Une CBDC, c’est quoi au juste ?
CBDC signifie Central Bank Digital Currency, ou monnaie numérique de banque centrale.
Le principe paraît technique. En réalité, il est assez simple.
Aujourd’hui, deux grands types d’euros circulent dans notre quotidien.
Il y a d’abord les billets et les pièces. Ils correspondent directement à de la monnaie de banque centrale.
Puis il y a l’argent qui apparaît sur notre compte courant. Cet argent est créé et géré dans le système bancaire commercial.
L’euro numérique ajouterait une troisième façon d’utiliser l’euro : une monnaie de banque centrale accessible directement sous forme numérique.
| Forme d’argent | Qui se trouve derrière ? | Valeur |
| Euro numérique | Eurosystème | Toujours 1 € |
| Billets et pièces | Banque centrale | Valeur faciale |
| Argent sur un compte bancaire | Banque commerciale | Libellé en euros |
| Stablecoin | Entreprise privée | Dépend du modèle et des réserves |
| Bitcoin | Aucun émetteur central | Prix variable |
Cette différence compte surtout en période d’incertitude.
Un euro numérique serait une créance directe sur l’Eurosystème. Il n’aurait donc pas besoin d’être adossé à des réserves privées comme certains stablecoins.

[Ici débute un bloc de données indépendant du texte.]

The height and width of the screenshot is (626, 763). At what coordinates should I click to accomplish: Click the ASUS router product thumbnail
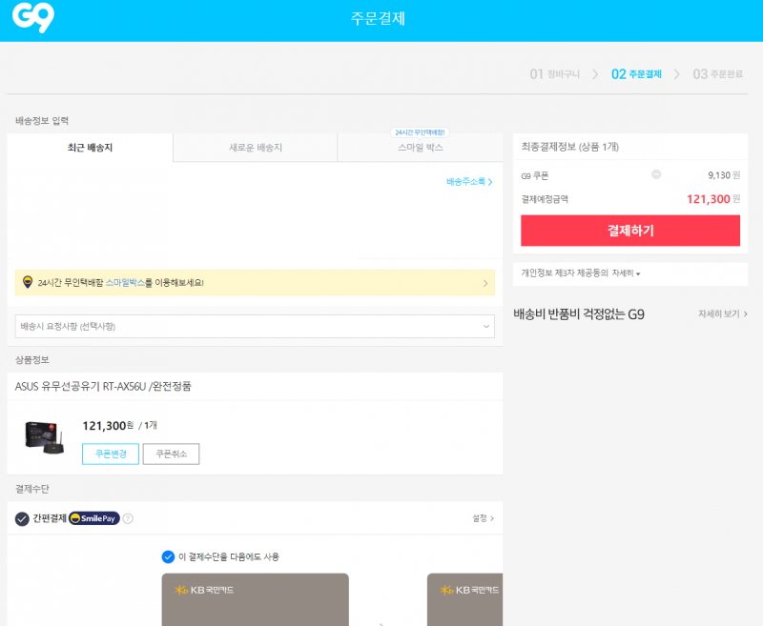[44, 437]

Ce n’est pas un « bitcoin européen »
La comparaison revient souvent, mais elle prête à confusion.
Le bitcoin fonctionne sans banque centrale. Son prix change constamment selon l’offre et la demande.

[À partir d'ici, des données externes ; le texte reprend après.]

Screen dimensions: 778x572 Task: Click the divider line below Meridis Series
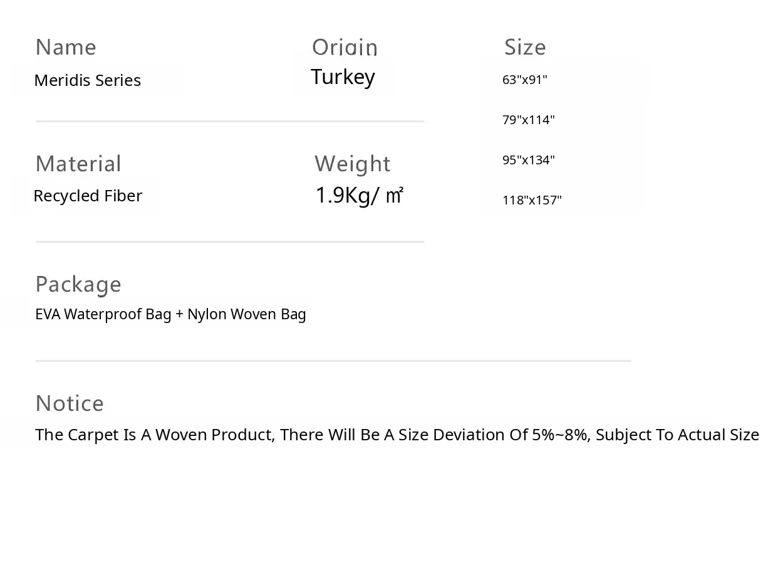[230, 121]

L’euro numérique ferait exactement l’inverse : il resterait fixé à l’euro.
Un euro numérique vaudrait 1 euro. Point.
La BCE ne prévoit pas non plus de faire fonctionner le système sur une blockchain publique comparable à celle du bitcoin. L’architecture étudiée repose sur une plateforme contrôlée par l’Eurosystème, même si certaines techniques proches des registres distribués peuvent servir à renforcer la résilience.
Le phénomène des CBDC dépasse largement l’Europe. D’après une enquête de la Banque des règlements internationaux portant sur 93 banques centrales, 91 % d’entre elles travaillaient en 2024 sur une monnaie numérique de détail, de gros ou sur les deux.
L’Europe n’avance donc pas seule. Mais elle cherche à construire son propre modèle.
Euro numérique en France : où en est-on vraiment en 2026 ?
Il faut séparer le débat politique du travail technique.
Sur le plan législatif, les institutions européennes discutent encore du texte définitif.
Le Conseil a arrêté sa position le 19 décembre 2025. Le Parlement européen a adopté son mandat de négociation le 9 juillet 2026, avec 416 voix pour, 169 contre et 22 abstentions sur le texte principal.
Les négociations avec le Conseil ont ensuite commencé.
| Étape | Situation au 19 août 2026 |
| Étude initiale | Terminée |
| Phase de préparation 2023-2025 | Terminée |
| Position du Conseil | Adoptée |
| Position du Parlement | Adoptée |
| Négociations finales | En cours |
| Version 0.91 du rulebook | Projet préliminaire |
| Pilote | Prévu au second semestre 2027 |
| Première émission possible | 2029 |
En parallèle, la BCE poursuit le travail technique.
Elle a publié en juillet 2026 une nouvelle version du rulebook, le document qui doit définir les règles communes du futur système.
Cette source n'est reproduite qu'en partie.